ENTRIES PROVIDED
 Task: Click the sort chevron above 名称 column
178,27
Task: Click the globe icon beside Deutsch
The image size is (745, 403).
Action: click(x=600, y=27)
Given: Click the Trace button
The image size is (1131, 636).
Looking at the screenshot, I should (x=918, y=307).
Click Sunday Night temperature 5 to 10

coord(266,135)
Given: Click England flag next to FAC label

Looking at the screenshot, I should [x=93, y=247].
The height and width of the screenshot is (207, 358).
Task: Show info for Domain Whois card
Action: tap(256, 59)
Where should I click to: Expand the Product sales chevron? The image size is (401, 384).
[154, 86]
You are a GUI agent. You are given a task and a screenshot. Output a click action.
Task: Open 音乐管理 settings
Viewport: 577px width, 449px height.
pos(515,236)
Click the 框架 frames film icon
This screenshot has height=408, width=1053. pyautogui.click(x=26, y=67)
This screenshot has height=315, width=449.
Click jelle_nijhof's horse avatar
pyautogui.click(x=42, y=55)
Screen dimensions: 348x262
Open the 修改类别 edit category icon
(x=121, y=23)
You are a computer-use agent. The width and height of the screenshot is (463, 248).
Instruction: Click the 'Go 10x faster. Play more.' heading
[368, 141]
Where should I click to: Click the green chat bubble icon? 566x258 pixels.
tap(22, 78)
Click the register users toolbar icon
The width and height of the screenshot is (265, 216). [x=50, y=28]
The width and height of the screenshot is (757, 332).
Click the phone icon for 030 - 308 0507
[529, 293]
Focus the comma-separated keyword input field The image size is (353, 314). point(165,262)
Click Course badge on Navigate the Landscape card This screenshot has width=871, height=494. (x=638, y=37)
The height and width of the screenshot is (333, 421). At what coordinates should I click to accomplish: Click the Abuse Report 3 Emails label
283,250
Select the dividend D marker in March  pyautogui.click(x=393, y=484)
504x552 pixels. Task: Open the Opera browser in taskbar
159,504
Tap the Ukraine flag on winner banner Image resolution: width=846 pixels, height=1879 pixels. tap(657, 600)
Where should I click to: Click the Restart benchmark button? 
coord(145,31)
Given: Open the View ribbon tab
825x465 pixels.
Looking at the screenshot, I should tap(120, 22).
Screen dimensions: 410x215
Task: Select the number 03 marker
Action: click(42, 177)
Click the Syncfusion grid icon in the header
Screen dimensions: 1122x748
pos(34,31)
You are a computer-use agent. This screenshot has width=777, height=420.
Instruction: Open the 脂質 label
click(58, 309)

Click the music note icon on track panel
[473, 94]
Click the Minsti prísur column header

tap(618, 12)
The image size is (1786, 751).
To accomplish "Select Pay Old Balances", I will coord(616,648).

WHAT YOU SHOULD DO
Return, unchanged, the run of lines above that opens with the line containing "Click the phone icon for 030 - 308 0507" and closes with the line containing "Click Course badge". Include both.

ANSWER TO THIS PROBLEM
Click the phone icon for 030 - 308 0507
[529, 293]
Focus the comma-separated keyword input field The image size is (353, 314). point(165,262)
Click Course badge on Navigate the Landscape card This screenshot has width=871, height=494. (x=638, y=37)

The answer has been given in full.